Nunca he sido un gran admirador de las nuevas tecnologías de comunicación. Son un poco como las drogas. Al principio solo ves ventajas; un mundo infinito e inexplorado repleto de sorpresas. La posibilidad de estar conectado en cualquier lugar y en cualquier momento con todo el mundo. Por fin la madre puede saber por dónde anda su hijo. El novio puede escribirle a su amada en mitad de la noche, en mitad de la tarde, en mitad del día. El empresario puede mantener todo su equipo bien controlado y comunicado, aunque estén repartidos por todos los confines del mundo. Por fin puedes encontrar la información que te haga falta al instante, reservar tu hotel sin salir de la cama. ¡Qué digo! Ni hace falta que viajes. Puedes ver el mundo en la palma de tu mano sin moverte del sillón.
Todo son luces y colores hasta que un día picamos el anzuelo y acabamos encerrados detrás de una pantalla. Entonces ya solo eres un pez que cree conocer el mundo mirando las cuatro paredes que su dueño le deja ver desde la burbuja de su pecera. Un pez que se ha vuelto cómodo, que ha olvidado cómo nadar en libertad. Que no sabe que existe algo más allá de la bombilla que se enciende y se apaga a intervalos irregulares. Obeso de la comida que le cae del cielo (o del frigorífico) como por arte de magia. Un pez dócil, muerto, que apenas se comunica con los cuatro pececillos encerrados en la misma jaula, aunque la mayoría de las veces suela estar solo.
Demasiados amigos he visto arrastrados hasta el fondo ya. Refugiados en sus cuevas con ojos llorosos, alérgicos a la luz como los vampiros de los cuentos e incapaces de establecer una conversación normal con nadie. Sí, no opino gran cosa de las nuevas tecnologías, pero por alguna razón he acabado a las puertas de un cibercafé otra vez.
—Solo quiero ver si me han escrito —me digo. El viento arrastra el débil eco de unas campanas por encima de las cabezas de la marea de turistas que pululan a mi alrededor. Marca las 10:00. Una mano menuda aparece tras el cristal del café y el negocio abre sus puertas.
—Quiero media hora, por favor.
—Son ochenta céntimos.
Contemplo como la pantalla ante mis narices deja de arrojar números y letras al azar y el logotipo de Windows se dibuja en ella. Han pasado ya casi cinco minutos. Tamborileo con mis dedos con impaciencia. La dueña del chiringuito me echa una mirada de reproche, a pesar de que no hay nadie más en la sala. Me encojo de hombros. Por fin la máquina deja de cargar y me permite abrir el navegador.
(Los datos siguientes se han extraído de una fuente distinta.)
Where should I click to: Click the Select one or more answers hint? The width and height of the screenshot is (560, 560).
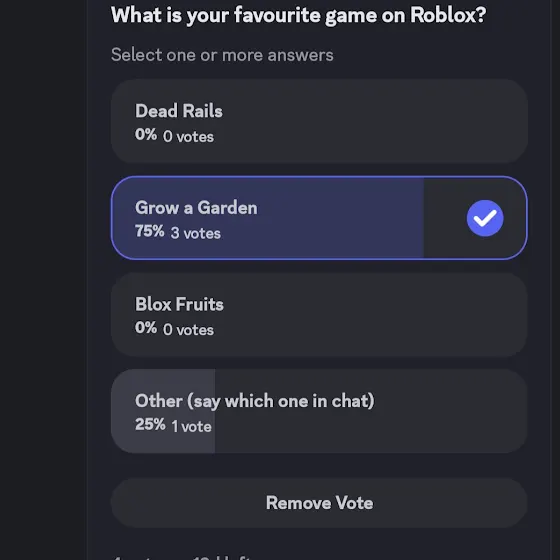pos(222,55)
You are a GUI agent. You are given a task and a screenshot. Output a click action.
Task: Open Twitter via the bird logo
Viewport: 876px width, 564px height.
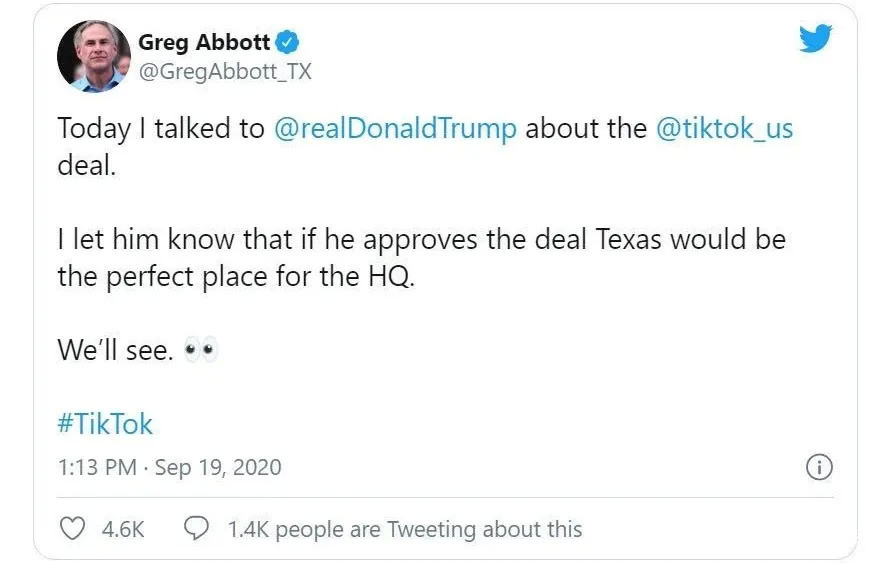click(815, 40)
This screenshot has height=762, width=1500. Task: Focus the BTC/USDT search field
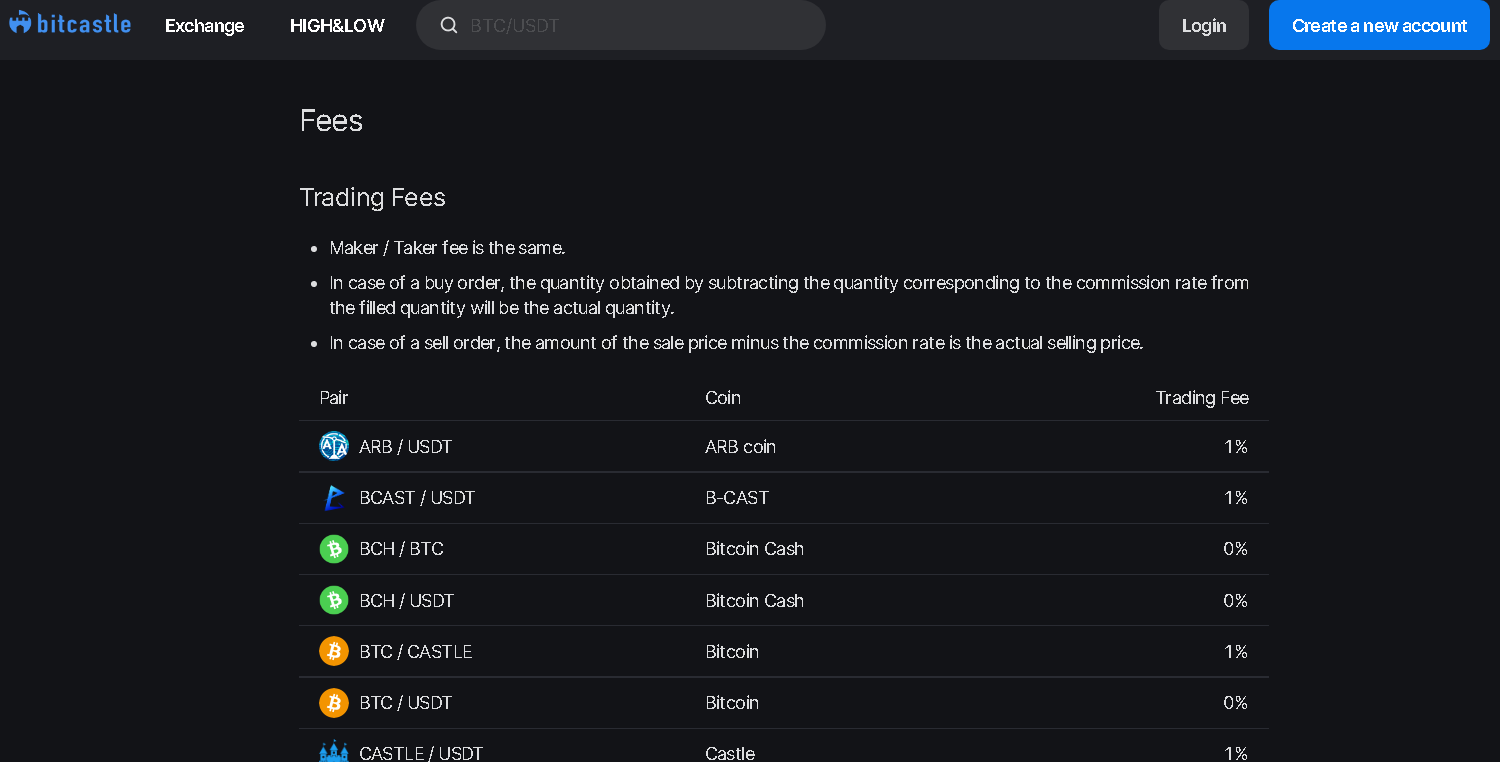[x=640, y=26]
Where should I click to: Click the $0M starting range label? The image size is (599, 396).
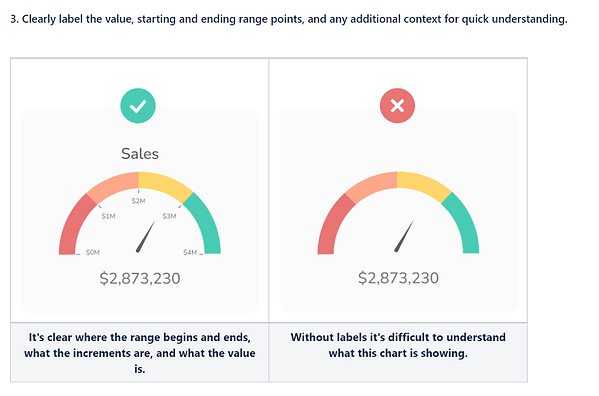coord(92,252)
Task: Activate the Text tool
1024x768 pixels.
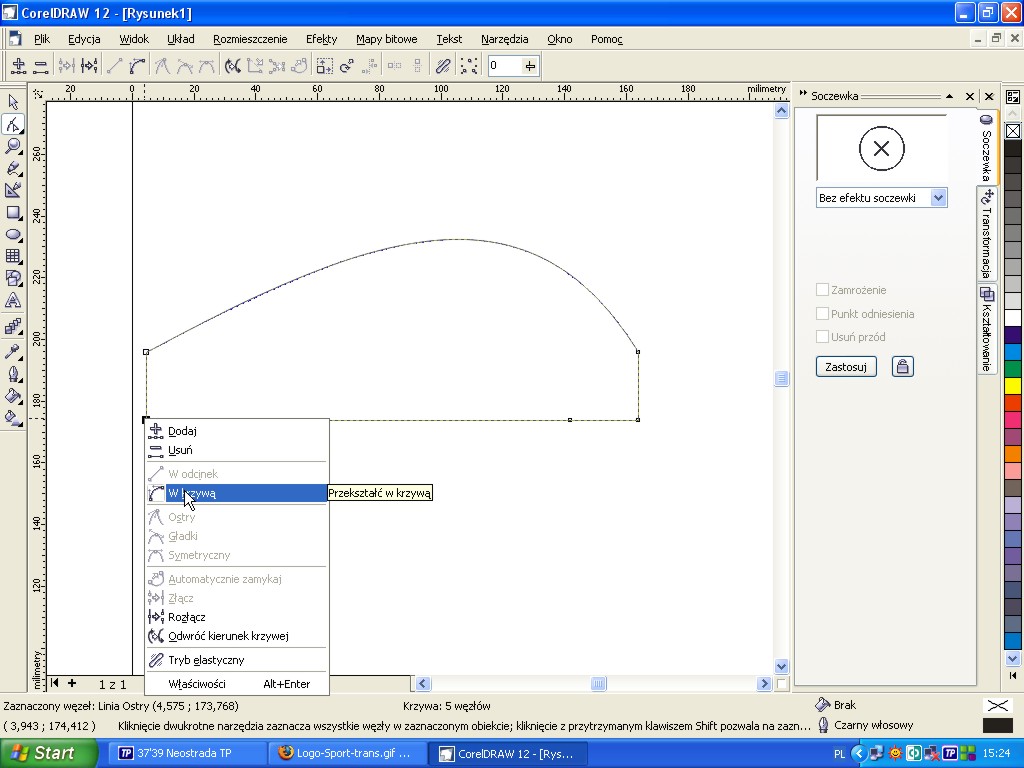Action: [13, 300]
Accedo a mi cuenta de Facebook. Igual para poder hablar con los peces, hay que meterse en la pecera.
No tengo ningún mensaje nuevo de Mika. En cambio, sí tengo un mensaje de Kyra. Apenas llegó dos días después de que le respondiera allá en aquel pueblo perdido en los Pirineos, cuando intentaba averiguar por qué narices no había nadie en el sitio de reunión del rainbow. Repaso toda nuestra conversación desde el principio:
«¡¡Holiii!! ¿Qué tal? ¿Estás en Extremadura? Hace tiempo que no te veo...»
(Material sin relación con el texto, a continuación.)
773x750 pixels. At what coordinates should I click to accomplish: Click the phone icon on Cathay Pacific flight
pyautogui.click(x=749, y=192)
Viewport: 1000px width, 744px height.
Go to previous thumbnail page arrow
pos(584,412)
«¡Hola! ¡Muy bien! Pues estoy fuera... ¿Tú qué tal?».
Y el mensaje nuevo:
«Bien también, pero me estoy asando de calor aquí. ¿Vas a venir este verano?».
Así sin más, sin ningún emoticono de esos que pretenden transmitir nuestro estado de ánimo y el tono con el que decimos las cosas. No sé qué pensar. ¿Acaso me está echando de menos? ¿O solo se aburre y es puro cotilleo? ¿Qué sentido tiene que vuelva al pueblo a estas alturas? Escribo y vuelvo a borrar el mensaje una y otra vez antes de enviarlo.
«No lo sé. Puede que vaya más tarde. Estoy bien aquí. Si voy, te aviso».
Salgo del local con tanta prisa que me trastabillo en el escalón de la entrada. Me siento como si me persiguieran todos esos demonios con los que nos aterrorizaba Natanael de pequeños.